As the agent said, “Teams always weight that last-year phenomenon.” The payoff of that extra effort depends on the ability of a player’s representative to convince one or more GMs that their client will not revert to his former self. “It depends on the team,” the agent added, “half full versus half empty.”

The Timberwolves and Magic were surely optimistic about Andrew Wiggins and Aaron Gordon after each showed significant signs of progression in the final years of his rookie contract. Minnesota rewarded Wiggins with a max extension prior to last season, and Orlando handed Gordon a four-year, $80 million deal over the summer. The latter’s performance hasn’t followed the upward trajectory the Magic would have liked, but his production has remained fairly comparable. We can debate whether Gordon is worth the salary he earned after a career year, but there is no denying that Wiggins has fallen off a cliff after showing serious signs of improvement in the walk-up to his $148 million deal.

The scarcity of the long-term NBA contract

Gordon is one of few non-stars who earned a long-term contract this past summer. There are a number of reasons for this, namely that teams have had little money to spend following the 2016 cap explosion, when the likes of Timofey Mozgov and Evan Turner were rewarded ridiculously for having promising contract years, and players are hoping to cash in when the cap boons to $109 million next season and $118 million in 2020. There are several Contract Year Phenomena that are resulting.

For one, more players have been in contract years more often. Players are required to remain at peak performance to leverage a series of shorter-term deals. This is good business for personal trainers, as more than half the league is slotted to enter free agency in 2019. In an ideal world, having so many players in top shape should translate into a better league, but this doesn’t always have the desired effect. There are only so many minutes and and there is only so much money to go around, creating some tricky situations for teams trying to satisfy so many players who want to maximize their value.

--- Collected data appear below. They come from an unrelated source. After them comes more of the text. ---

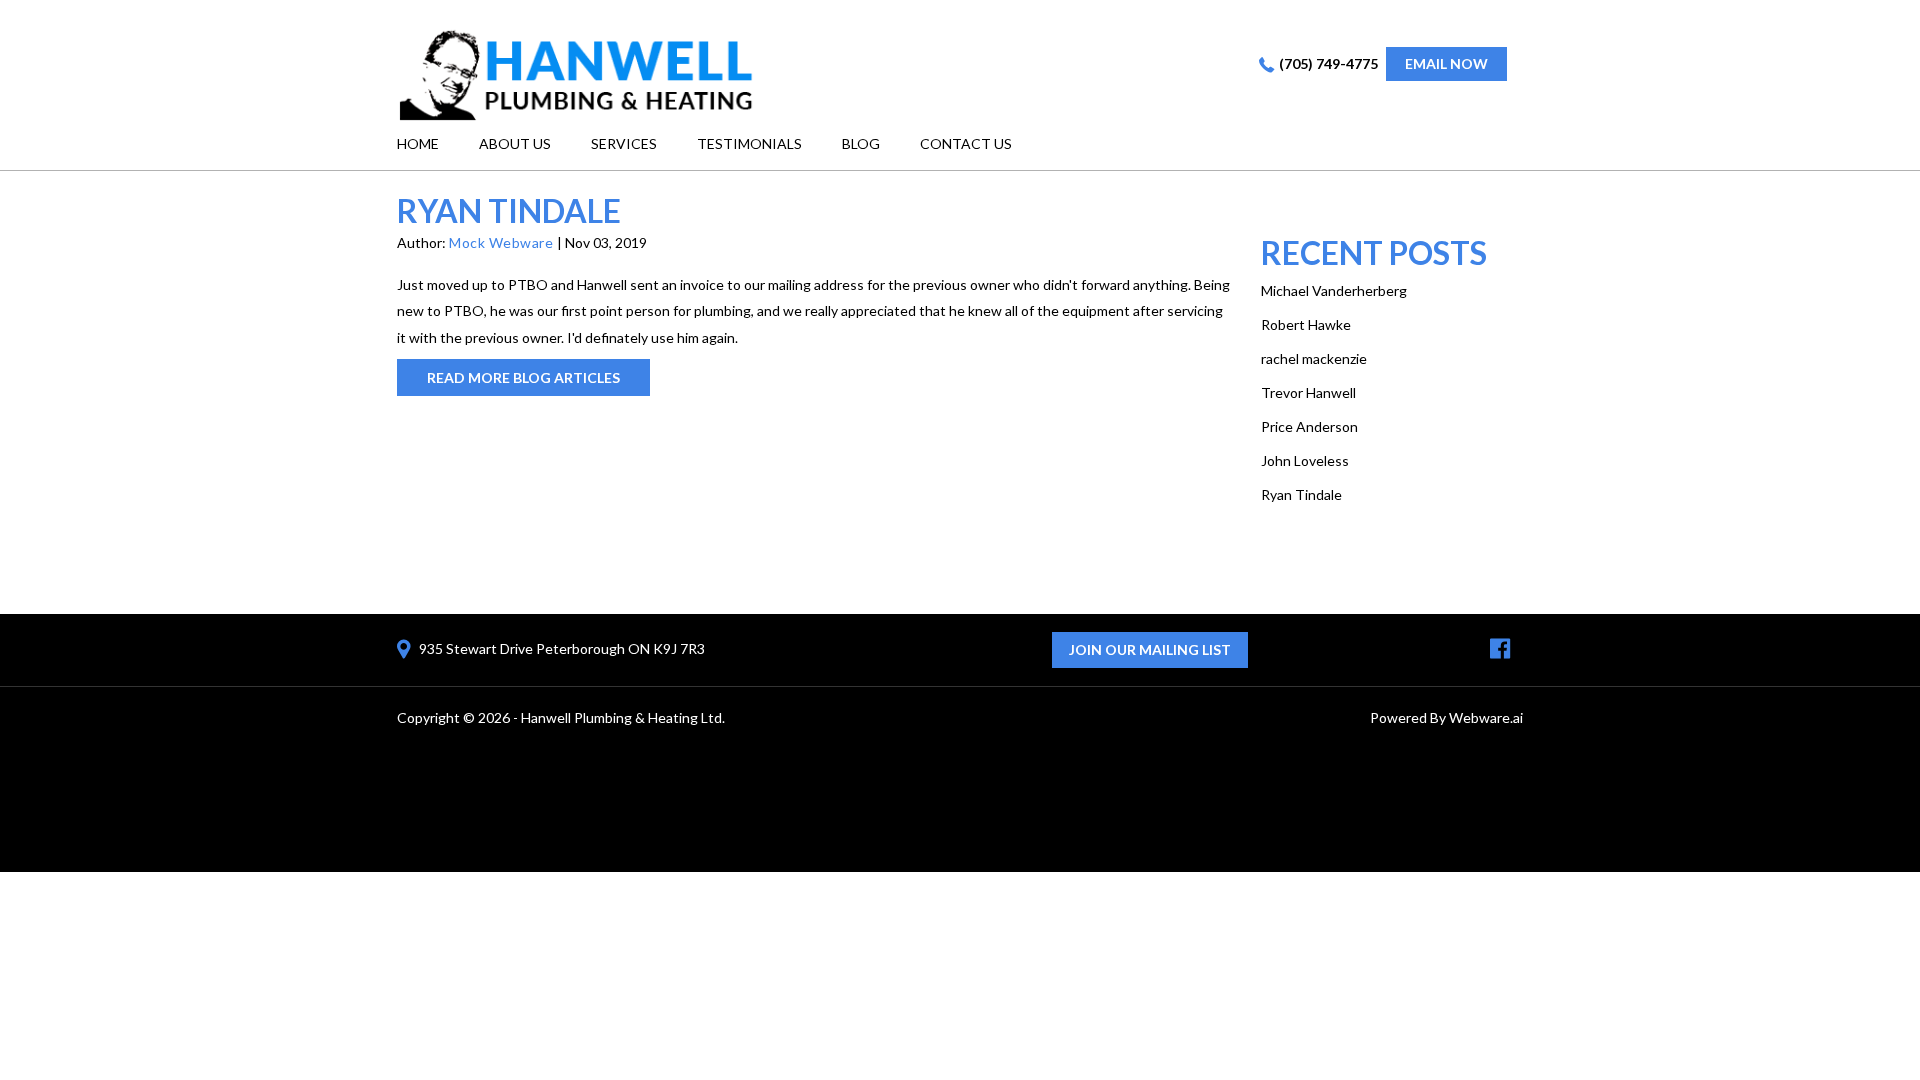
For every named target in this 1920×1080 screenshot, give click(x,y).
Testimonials (749, 143)
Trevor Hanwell (1308, 392)
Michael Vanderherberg (1334, 290)
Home (418, 143)
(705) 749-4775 (1328, 63)
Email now (1446, 63)
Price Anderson (1309, 426)
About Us (515, 143)
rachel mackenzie (1314, 358)
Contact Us (966, 143)
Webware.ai (1486, 717)
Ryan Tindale (1301, 494)
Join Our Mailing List (1150, 649)
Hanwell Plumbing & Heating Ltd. (623, 717)
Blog (861, 143)
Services (624, 143)
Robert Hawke (1306, 324)
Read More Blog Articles (523, 377)
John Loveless (1305, 460)
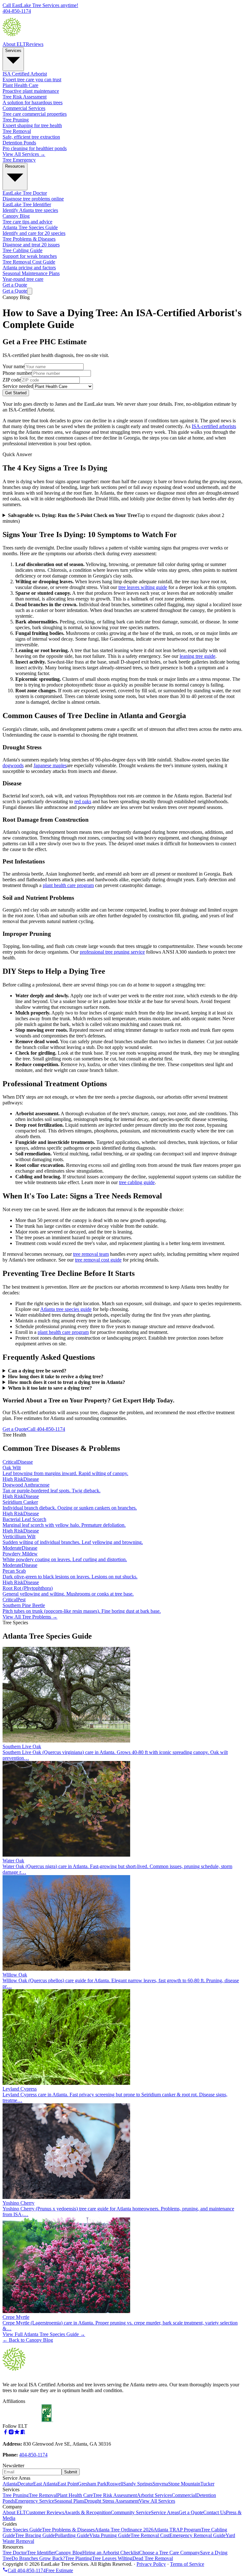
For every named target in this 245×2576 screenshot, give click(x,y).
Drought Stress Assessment (111, 2501)
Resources (15, 166)
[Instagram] (11, 2433)
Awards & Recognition (87, 2512)
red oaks (82, 801)
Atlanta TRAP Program (177, 2529)
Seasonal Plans (69, 2501)
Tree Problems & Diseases (68, 2529)
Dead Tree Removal (152, 2558)
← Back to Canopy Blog (28, 2340)
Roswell (115, 2483)
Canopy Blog (68, 2552)
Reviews (34, 44)
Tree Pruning (16, 2495)
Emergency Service (34, 2501)
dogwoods (13, 765)
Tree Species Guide (22, 2529)
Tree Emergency (19, 160)
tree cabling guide (137, 1182)
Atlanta (10, 2483)
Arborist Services (154, 2495)
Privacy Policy (151, 2564)
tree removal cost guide (98, 1260)
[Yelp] (17, 2433)
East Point (67, 2483)
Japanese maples (50, 765)
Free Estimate (59, 2570)
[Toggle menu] (29, 291)
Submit (70, 2472)
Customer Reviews (45, 2512)
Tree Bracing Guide (35, 2535)
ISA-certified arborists (214, 426)
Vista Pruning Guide (109, 2535)
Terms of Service (187, 2564)
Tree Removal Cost (149, 2535)
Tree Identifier (41, 2552)
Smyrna (160, 2483)
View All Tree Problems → (30, 1616)
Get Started (15, 392)
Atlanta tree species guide (66, 1309)
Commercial (184, 2495)
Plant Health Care (75, 2495)
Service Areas (165, 2512)
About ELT (14, 44)
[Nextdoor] (23, 2433)
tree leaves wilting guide (142, 587)
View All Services (157, 2501)
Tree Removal (43, 2495)
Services (13, 50)
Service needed (18, 386)
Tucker (207, 2483)
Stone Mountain (184, 2483)
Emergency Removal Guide (197, 2535)
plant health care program (68, 885)
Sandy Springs (137, 2483)
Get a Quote (15, 284)
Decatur (25, 2483)
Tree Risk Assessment (115, 2495)
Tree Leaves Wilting (112, 2558)
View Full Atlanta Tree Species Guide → (44, 2334)
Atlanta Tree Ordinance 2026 (124, 2529)
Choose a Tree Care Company (169, 2552)
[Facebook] (5, 2433)
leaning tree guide (197, 656)
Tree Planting (78, 2558)
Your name (14, 366)
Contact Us (214, 2512)
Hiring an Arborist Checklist (110, 2552)
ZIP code (12, 379)
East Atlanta (45, 2483)
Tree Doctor (15, 2552)
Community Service (131, 2512)
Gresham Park (92, 2483)
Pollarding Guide (72, 2535)
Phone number (17, 373)
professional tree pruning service (112, 952)
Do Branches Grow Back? (38, 2558)
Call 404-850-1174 (46, 1429)
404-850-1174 (33, 2454)
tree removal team (91, 1254)
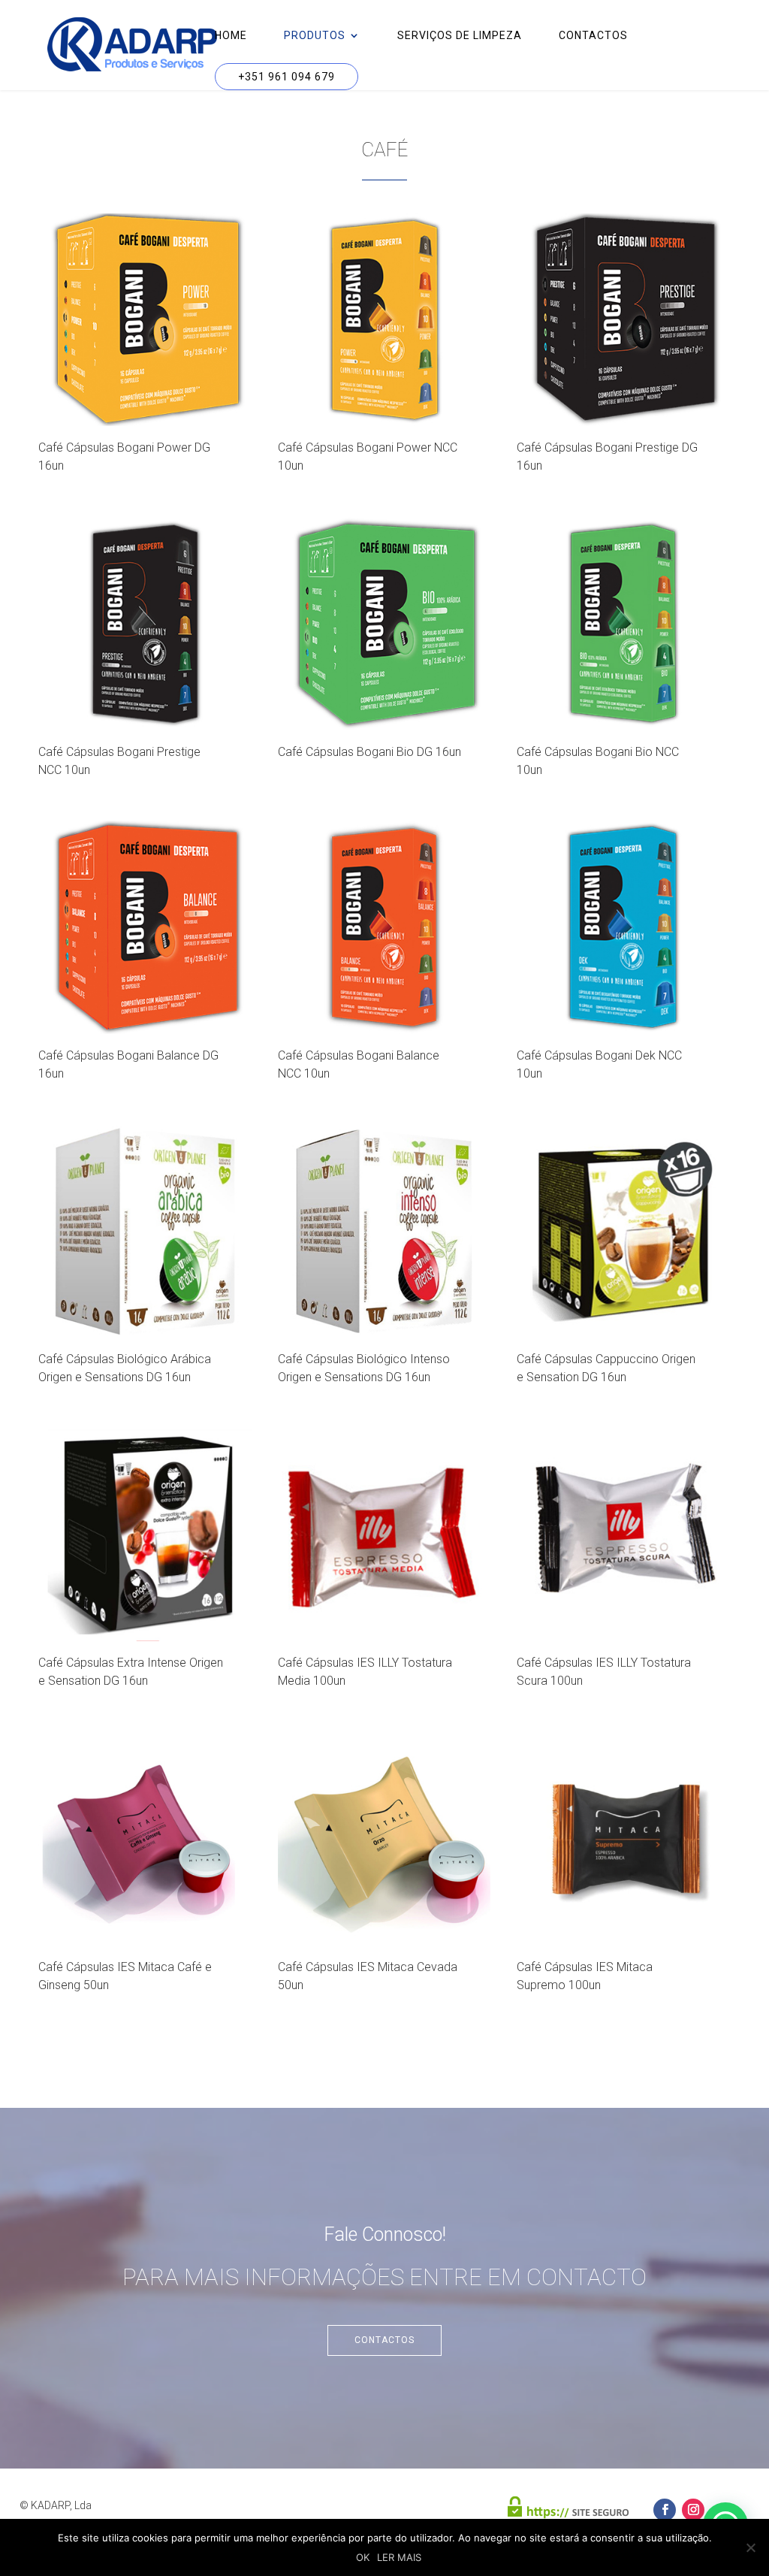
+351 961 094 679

When contract years go wrong

Take Celtics guard Terry Rozier, for example. I’m not saying his diminished performance and playing time is some conspiratorial plan by the Celtics to re-sign him for diminished value in July, but whether it’s a matter of pressing too much or a lack of opportunity behind Kyrie Irving (also in a contract year) or some combination of all of these things, Rozier is underwhelming in the final year of his deal. He entered this season with reported expectations of a $20 million starting salary on his next contract, thanks to a breakout performance in Irving’s absence during the team’s Eastern Conference finals run.

Rozier’s forthcoming contract negotiations are undoubtedly an underlying factor. He has been open about his desire to be a starter, and reports about his frustration level have become more frequent. The pressure of performing in a contract year can take on many forms, not all of which are great.

Facing the possibility of signing a five-year maximum extension with a team for whom he no longer wanted to play or a four-year max contract with a new team for whom he does, Jimmy Butler instead quit on the Minnesota Timberwolves in an attempt to get the best of both worlds. Soon-to-be free agents like Washington Wizards wing Kelly Oubre Jr. and Chicago Bulls forward Jabari Parker have both tried to expand the scope of their roles to the detriment of their teams. Dragan Bender, the former No. 4 overall pick whose fourth-year option was declined prior to this season, came out with it publicly this week: “I worked my ass off over the summer. To be sitting on the bench is kind of frustrating.”

Then, there’s whatever the heck Golden State Warriors guard Pat McCaw is doing right now.

Most everyone in the NBA believes they’re worth more than they’re being paid, which is part of what got them here in the first place. It’s hard to prove your value when you’re not playing, and that same competitiveness produces varying outcomes when the opportunity arises. Some rise to the occasion, others stumble in its face, and the worst of the lot mails it in when the ink dries on that next deal.